[ページ]
---------------

同じ方を向かなくていい。お互いの個性を活かすことが大切。独立を目指すあなたへVol.13【LECO代表 内田聡一郎さん & QUQU代表 浦さやかさん】#1

若手のうちから独立を視野に入れている人が多い美容業界。本企画では、独立するためには何が求められるのか、独立した先輩たちにその体験談を伺います。

今回ご登場いただいたのは、美容業界の先陣を切ってきた内田聡一郎さん、そして独特かつ唯一無二のセンスで多くのファンに愛される浦さやかさんのお二人。内田さんが代表をつとめる「LECO」の2店舗目となる「QUQU」が今年の春にオープン。元otope代表の浦さやかさんをQUQU代表に招き、同い年の実力者二人による新しい挑戦がはじまりました。

前編では、お二人の出会いや、同じブランドで活動するに至った経緯を教えていただきました。

二人の挑戦したいタイミングが合致

――内田さんが、独立して「LECO」を立ち上げたきっかけから教えてください。

内田さん:38歳で独立したのですが、独立を考えはじめたのは35歳くらいのとき。大きな病気をして入院したことが転機になりました。正直、この先プレイヤーとしてやっていくとしても、五体満足で仕事ができるとは限らないんだなと、そのときはじめて気づいたんです。それで、自分が美容師を続けられなくなっても自分のDNAを残せる場所があったらいいなと思い、ブランドをつくって、人を育てようと決めたんです。

当時は30代前半で独立する人が多く、僕のように38歳で独立する人はあまりいませんでした。そのくらいの年齢までいくと組織に残って幹部になるのがほとんどなので、僕が独立するとき、周りにすごくびっくりされたんです。それに誰にも何も言わずに、水面下で進めていたのでなおさら(笑)。もともと人に相談しないタイプなので。

――LECOを立ち上げるとき、まず何から着手されましたか?

内田さん:人材と物件の確保です。僕は走りながらアジャストしていくタイプなので、人と箱さえ決まればやりながらで大丈夫だろうと考えていました。もちろん融資を受けるための経営計画書などは細かく作ったりしました。そのときに自ずと全体をイメージできたような気がします。

――LECOの2店舗目となるQUQUを出した狙いは何ですか?

---------------

[対象位置の記録]

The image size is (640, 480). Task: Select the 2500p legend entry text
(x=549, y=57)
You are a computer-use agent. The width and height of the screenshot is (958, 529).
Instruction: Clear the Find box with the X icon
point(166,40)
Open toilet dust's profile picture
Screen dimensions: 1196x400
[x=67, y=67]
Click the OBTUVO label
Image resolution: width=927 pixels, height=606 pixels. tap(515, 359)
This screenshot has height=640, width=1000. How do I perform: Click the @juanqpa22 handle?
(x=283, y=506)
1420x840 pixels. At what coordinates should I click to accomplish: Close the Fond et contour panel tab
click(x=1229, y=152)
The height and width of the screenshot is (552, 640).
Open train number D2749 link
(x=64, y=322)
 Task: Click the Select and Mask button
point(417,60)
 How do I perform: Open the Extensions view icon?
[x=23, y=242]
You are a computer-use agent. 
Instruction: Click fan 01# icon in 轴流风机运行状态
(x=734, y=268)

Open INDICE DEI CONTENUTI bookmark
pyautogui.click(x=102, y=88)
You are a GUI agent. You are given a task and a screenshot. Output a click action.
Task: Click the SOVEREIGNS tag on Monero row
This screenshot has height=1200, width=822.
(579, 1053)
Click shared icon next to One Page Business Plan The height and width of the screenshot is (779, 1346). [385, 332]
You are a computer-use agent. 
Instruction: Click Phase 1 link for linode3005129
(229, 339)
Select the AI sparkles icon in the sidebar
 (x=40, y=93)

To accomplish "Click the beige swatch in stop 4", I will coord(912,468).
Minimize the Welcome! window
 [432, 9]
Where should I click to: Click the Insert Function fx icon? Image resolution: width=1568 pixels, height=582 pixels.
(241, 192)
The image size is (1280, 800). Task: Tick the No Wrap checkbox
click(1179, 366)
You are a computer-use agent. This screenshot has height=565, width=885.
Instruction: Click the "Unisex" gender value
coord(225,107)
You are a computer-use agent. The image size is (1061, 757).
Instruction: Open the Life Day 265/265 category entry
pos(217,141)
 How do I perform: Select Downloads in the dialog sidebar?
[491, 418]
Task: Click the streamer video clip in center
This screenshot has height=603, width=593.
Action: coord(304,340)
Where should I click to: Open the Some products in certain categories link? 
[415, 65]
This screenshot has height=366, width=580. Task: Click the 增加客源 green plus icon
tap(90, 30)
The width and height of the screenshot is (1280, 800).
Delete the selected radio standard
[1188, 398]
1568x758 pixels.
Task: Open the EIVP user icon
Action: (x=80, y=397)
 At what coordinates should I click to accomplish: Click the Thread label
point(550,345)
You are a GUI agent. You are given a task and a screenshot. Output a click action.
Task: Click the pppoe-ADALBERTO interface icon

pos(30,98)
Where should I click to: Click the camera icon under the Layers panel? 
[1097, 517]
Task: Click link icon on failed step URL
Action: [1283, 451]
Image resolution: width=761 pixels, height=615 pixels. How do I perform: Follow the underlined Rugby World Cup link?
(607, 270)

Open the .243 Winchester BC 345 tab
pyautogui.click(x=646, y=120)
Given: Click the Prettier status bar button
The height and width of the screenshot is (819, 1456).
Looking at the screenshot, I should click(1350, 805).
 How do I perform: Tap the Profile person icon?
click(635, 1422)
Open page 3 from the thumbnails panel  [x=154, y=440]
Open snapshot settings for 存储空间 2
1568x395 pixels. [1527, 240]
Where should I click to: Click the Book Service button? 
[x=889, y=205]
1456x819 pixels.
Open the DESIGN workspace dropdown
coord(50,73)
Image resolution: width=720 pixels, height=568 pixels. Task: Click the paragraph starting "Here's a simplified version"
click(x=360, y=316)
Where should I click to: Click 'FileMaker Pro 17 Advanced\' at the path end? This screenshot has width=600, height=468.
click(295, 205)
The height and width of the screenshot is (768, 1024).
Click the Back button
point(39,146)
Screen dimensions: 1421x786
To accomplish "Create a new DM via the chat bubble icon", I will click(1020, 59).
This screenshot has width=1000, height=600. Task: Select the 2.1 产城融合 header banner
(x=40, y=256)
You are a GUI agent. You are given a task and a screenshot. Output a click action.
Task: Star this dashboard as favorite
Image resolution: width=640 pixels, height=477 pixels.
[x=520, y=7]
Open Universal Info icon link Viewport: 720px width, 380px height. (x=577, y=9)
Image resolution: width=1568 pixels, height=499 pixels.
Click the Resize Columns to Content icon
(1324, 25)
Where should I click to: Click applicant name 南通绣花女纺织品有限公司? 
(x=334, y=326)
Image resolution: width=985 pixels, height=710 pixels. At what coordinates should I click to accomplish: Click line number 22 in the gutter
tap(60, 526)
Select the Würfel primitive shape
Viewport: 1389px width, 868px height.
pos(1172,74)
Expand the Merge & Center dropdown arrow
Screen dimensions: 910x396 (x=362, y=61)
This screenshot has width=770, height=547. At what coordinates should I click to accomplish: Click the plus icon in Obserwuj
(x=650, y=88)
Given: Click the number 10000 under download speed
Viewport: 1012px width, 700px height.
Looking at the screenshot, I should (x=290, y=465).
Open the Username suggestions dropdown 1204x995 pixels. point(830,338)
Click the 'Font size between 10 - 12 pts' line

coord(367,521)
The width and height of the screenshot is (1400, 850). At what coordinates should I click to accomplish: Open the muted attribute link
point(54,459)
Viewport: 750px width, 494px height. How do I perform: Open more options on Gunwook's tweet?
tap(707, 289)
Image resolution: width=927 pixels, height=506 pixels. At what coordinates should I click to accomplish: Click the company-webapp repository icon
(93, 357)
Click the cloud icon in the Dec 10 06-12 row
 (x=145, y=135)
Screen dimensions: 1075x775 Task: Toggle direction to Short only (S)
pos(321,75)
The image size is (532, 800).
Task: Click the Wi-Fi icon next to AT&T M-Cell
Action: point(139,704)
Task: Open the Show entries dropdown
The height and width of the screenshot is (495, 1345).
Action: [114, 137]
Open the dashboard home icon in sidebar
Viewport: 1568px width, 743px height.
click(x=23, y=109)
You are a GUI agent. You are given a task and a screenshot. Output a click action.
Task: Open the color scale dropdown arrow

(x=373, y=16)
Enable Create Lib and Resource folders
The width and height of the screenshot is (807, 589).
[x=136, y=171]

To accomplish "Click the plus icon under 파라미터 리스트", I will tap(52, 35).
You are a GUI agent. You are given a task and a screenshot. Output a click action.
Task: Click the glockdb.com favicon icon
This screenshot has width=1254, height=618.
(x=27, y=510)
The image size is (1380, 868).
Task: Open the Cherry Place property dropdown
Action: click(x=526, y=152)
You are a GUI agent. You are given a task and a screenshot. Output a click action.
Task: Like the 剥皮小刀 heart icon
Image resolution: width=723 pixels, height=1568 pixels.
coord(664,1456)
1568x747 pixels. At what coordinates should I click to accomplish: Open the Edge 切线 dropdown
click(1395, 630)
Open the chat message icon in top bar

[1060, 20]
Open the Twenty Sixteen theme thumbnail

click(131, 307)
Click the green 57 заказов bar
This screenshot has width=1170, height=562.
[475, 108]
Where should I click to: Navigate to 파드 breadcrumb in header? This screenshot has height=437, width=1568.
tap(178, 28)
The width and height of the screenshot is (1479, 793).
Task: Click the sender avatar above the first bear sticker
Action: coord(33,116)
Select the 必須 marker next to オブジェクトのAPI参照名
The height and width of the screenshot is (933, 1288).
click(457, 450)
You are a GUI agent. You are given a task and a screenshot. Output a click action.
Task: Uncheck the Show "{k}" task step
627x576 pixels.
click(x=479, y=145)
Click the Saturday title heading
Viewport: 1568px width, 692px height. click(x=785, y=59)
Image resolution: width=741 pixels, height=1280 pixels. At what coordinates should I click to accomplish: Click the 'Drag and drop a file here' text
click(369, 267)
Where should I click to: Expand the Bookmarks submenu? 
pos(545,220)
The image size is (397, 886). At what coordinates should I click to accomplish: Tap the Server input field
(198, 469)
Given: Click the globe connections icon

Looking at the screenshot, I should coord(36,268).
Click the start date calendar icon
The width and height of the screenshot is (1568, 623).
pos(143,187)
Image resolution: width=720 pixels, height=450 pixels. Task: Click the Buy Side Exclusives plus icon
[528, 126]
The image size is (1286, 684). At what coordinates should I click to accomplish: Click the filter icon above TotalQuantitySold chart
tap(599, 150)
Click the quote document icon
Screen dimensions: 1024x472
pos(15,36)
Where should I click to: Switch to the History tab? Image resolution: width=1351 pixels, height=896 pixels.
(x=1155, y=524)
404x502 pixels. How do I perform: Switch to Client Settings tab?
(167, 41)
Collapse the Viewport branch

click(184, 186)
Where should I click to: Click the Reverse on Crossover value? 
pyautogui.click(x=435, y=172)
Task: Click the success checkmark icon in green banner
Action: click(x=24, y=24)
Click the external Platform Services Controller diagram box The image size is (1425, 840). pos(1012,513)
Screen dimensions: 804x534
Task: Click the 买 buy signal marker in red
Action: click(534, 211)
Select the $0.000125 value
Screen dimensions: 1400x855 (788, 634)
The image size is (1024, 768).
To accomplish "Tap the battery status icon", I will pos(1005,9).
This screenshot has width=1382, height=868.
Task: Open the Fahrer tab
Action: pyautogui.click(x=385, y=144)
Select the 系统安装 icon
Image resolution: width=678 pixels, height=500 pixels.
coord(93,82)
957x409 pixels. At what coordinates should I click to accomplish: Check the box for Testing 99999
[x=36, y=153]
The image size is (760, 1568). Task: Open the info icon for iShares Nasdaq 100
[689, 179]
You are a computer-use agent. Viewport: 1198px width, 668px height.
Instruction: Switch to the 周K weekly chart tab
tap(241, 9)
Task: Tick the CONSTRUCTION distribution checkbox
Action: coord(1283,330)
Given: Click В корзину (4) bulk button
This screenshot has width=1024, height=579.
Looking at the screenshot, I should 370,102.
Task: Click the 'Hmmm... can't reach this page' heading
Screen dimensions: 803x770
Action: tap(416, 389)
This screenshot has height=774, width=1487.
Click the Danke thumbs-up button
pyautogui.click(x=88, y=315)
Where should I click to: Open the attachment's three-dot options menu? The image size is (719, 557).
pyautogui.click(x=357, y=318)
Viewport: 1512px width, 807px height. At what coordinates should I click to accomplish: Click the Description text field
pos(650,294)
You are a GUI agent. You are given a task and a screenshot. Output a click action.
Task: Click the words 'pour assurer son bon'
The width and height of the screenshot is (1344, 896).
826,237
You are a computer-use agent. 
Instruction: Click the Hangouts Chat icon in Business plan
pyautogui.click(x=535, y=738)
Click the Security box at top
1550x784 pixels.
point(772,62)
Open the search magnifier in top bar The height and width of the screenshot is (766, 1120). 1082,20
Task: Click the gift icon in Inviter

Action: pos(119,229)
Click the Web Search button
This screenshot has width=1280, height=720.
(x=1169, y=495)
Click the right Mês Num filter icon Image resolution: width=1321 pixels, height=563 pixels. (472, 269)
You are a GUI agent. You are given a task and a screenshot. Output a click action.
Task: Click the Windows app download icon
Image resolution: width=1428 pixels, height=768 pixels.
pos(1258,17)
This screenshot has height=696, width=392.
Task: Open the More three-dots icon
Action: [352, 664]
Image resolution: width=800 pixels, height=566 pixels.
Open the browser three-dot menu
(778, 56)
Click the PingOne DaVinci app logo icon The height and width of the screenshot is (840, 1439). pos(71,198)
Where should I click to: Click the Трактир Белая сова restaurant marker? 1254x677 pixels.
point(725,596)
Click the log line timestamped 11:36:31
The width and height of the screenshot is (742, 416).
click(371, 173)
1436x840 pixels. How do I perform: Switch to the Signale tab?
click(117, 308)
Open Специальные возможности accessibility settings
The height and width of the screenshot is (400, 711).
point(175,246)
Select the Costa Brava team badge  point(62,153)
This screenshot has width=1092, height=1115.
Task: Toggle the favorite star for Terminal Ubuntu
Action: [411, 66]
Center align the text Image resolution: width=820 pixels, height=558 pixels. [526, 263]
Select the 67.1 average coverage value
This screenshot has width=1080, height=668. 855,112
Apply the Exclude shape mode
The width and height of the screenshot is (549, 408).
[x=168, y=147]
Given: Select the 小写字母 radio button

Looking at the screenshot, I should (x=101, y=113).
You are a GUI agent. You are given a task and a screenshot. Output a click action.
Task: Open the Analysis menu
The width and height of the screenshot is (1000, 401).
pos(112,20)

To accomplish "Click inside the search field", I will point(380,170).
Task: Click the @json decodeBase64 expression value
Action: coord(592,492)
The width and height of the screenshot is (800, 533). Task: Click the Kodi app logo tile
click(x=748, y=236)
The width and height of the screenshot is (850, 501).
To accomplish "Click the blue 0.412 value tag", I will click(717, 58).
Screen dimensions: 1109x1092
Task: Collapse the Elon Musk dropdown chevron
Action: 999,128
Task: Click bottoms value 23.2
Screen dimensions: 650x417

---------------

[指示と要件]
上に掲載した美容師の独立をテーマにしたインタビュー記事を、最後の一文の直後から引き継いで書き進めてください。

[出力]
内田さん:LECOが今年3年目で、単純にスタッフの数が増えてきたので、そろそろ2店舗目を出さなければパンパンになりそうだったからです。そのときに、ちょうど良くLECOの近くに良い物件が見つかったのと、浦とのタイミングが合ったんです。

――浦さんは以前otopeの代表をつとめられていましたよね。otopeを畳んで、QUQUで再挑戦しようと思われたのはなぜですか?

浦さん:これまでもotopeの代表として色々とやらせてもらってきました。今年でちょうど40歳になるのですが、今後の仕事のスタンスなどを改めて考え直さなければと思っていたところでした。自分がどういう形で美容師をやっていくのかを考えたときに、まだまだ長い美容師人生の中でもう少し新しいことをやってみたいなと。

内田とは去年、「テンサイズ」というクリエイティブユニットを組んだことで一緒に仕事をする機会が増えたのですが、お互いのこれからの仕事や美容業界に対する気持ちを共有していたんです。ちょうどLECOの2店舗目を出したいという話が上がっていて、お互いが挑戦したいタイミングが重なったんですよね。内田のことはすごく尊敬していましたし、仕事のスタンスや考え方が私とは真逆で、それが良い刺激になって面白いかもと思ったんです。

内田さん:オープンする半年前くらいからトントントンと決まった感じです。それまでは一緒にやるってことはほぼ考えていませんでしたから。本当に偶然ですね。

――QUQUのコンセプトを教えてください。

内田さん:「キミノメカラウロコ」というのがQUQUのコンセプトワードで、SNSでもそのワードにハッシュタグをつけているんです。浦然り、QUQUのナンバー2の楽人というスタッフもかなり前衛的なスタイルというか、QUQUでしかつくれない世界観を持っているので、「目から鱗な提案をしてくれる特別な場所」にしようと思って。

内田さんは外側、浦さんは内側を強化する立ち位置に

――お二人は「テンサイズ」を組まれるよりもずっと前からのお付き合いだったそうですが、お互いの最初の印象はいかがでしたか?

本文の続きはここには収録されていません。